# [Passage]
Arne: Because then the capability has to be built in a very short amount of time. And that will take up resources, that will take up focus and and it, it makes much more sense to ramp the capabilities into that into that space. So for me, and I don't know how you guys see that, but for me, scope three is the main difference between Scope one, two and the scope three assessment is that for Scope one and two, from a methodological viewpoint, it's quite intuitive and quite straightforward, but it's a huge data collection exercise.
Arne: It's very tricky to to really get all the data centralised in a way that it's ready for reporting. For Scope three, there's an additional additional challenge. And that challenge is that we need to get our hands on the right type ofi nformation and the right modelling techniques in order to actually understand those Scope three.
Arne: I've got a million chat messages coming through. Hang on.
Arne: It's not clear enough here. I'm sorry. Venda we tried to work on the sound. We tried two headsets and another [00:15:00] mic. I'mj ust gonna try to maybe shout into my laptop a bit more and that's gonna work then. Okay. Sorry about that. When you look into Scope one and Scope two, you can see that there's only one Scope one and one Scope two category.
Arne: For Scope three, it gets much more complicated. You have 15 different Scope three categories. Some of those, again, are a bit more intuitive and a bit easier to calculate, and some of those can be quite complex to calculate depending on your business profile. And to make matters worse, there's a distinction between upstream emissions and downstream emissions.
Arne: And my hunch is that when the Scope three protocol was designed, that everything that didn't fit into Scope One and Scope Two kind of was thrown into the bucket of Scope three. Let's worry about this later, because at the time when the Greenhouse Gas protocol was designed. The methods we have today, the methodologies, the understanding also the the the global connectedness of the economy wasn't quite where it is now.
Arne: And it was probably not totally foreseeable. What a, what role scope three will play in the future. So that kind of adds to the complexity. So we have to worry about upstream [00:16:00] emissions. We have to worry about downstream emissions. There's obviously a lot of emissions in the value chains. They're categorised, they have to be categorised.
Arne: There's a bunch of ways to get to that categorisation. And this can be quite overwhelming. It can be quite an overwhelming exercise to even to even get started. And that's why we wanted to talk about a suggested way forward, how this can be tackled. So I'm not gonna go into these 15 categories in detail.
Arne: This is, I'm sure you've all like. Read through the guidelines before at least touched on them. We're going to focus on a few just to see what approach we can take. But that's the main framework. And not all of these categories are applicable for every business. That really depends on the business profile in itself.
Arne: But the reason why Scope three is receiving so much attention now as quite well conceptualised in this plot here. So this plot shows the overall emissions of a specific of companies that operate in a specific sector. So Scope One plus Scope Two, plus Scope three. And the the scope three [00:17:00]component of the overall emissions is highlighted in orange.
Arne: And when we start from the bottom up, you can see that cement and steel transport services are industries where the bulk of the emissions sit in Scope one and Scope two. So it's quite in line with our intuitive understanding of emissions, which is probably more geared towards the direct emissions.

# [Dataset section]
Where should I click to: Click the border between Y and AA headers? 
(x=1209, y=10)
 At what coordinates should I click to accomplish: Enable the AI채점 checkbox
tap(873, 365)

# [Tasks to perform]
(1) Can you copy the Scope three emissions talk word for word, starting at "Arne: And my" and ending at "to be categorised."?
(2) Would you pick up the Scope three emissions talk after its final sentence and carry it on?
The data above were drawn from a separate source.

# [Answer list]
(1)
Arne: And my hunch is that when the Scope three protocol was designed, that everything that didn't fit into Scope One and Scope Two kind of was thrown into the bucket of Scope three. Let's worry about this later, because at the time when the Greenhouse Gas protocol was designed. The methods we have today, the methodologies, the understanding also the the the global connectedness of the economy wasn't quite where it is now.
Arne: And it was probably not totally foreseeable. What a, what role scope three will play in the future. So that kind of adds to the complexity. So we have to worry about upstream [00:16:00] emissions. We have to worry about downstream emissions. There's obviously a lot of emissions in the value chains. They're categorised, they have to be categorised.

(2)
Arne: So the emissions that we can, that are easier to grasp in a sense, when lots of trucks drive along roads through delivery transport services, those trucks burn diesel in their engines. That's, it's a very intuitive concept to understand those emissions. And those emissions belonging to the transport services the same for steel and cement, which are very energy intensive industries.
Arne: And the Scope three component as such cannot have that much weight in the overall emissions exposure. But as we move up this chart here, you can see that as we get to the top, we are moving out of the manufacturing businesses and or the manufacturing sectors and out of the maybe primary industries even like [00:18:00] coal and forestry, and we are moving much more into the service industries.
Arne: At the very top, we have financial services. When you think about a financial services company, a financial services company has probably almost zero direct emissions. Like the offices might have, of course of course they would have electricity supplied to them and the computers would've to run on something.
Arne: But that's where Scope one and Scope two emissions will essentially stop. And in fact, we have customers here at Fast Supply that have no Scope one emissions at all, including Fair Supply. Fair Supply has no scope one emissions because we just don't have any direct combustion processes in our operations.
Arne: I sometimes joke that our soda stream's the only source of CO2 emissions that we have at the office, but that's not covered in our Scope one yet. But for the Scope three component, especially those from from investments that can be for financial services, quite significant. And that can sometimes, that can be a bit confusing in the sense that.
Arne: That in an industry or a company, it doesn't have much active is [00:19:00] not connected to much of active emissions activity can have quite a high footprint. And so the scope three component is becoming more and more more and more dominant in the emissions assessment. And that's why we have to focus on it.
Arne: So the times when the focus was on Scope one and Scope two and Scope three was more maybe optional or something we might wanna think about in the future. Those times are definitely over. This is now becoming something that everybody is focusing on.Just gonna go through. It's hard for me to talk about the slides and then I can see all the chats popping in.
Arne: So I'm just gonna check if there's for me. Okay.
Arne: So it is complex scope three. Accounting is complex, but the good news is there's people that do this for a living, and that includes me. And so there's a lot of work that can be taken off your desk. There's a lot of the, despite the complexity, there's a certain amount of repetition and some of those calculations and those repetitions, [00:20:00] those repetitive motions they can be packaged in software solutions that make life a lot easier for those that need to report on scope three emissions.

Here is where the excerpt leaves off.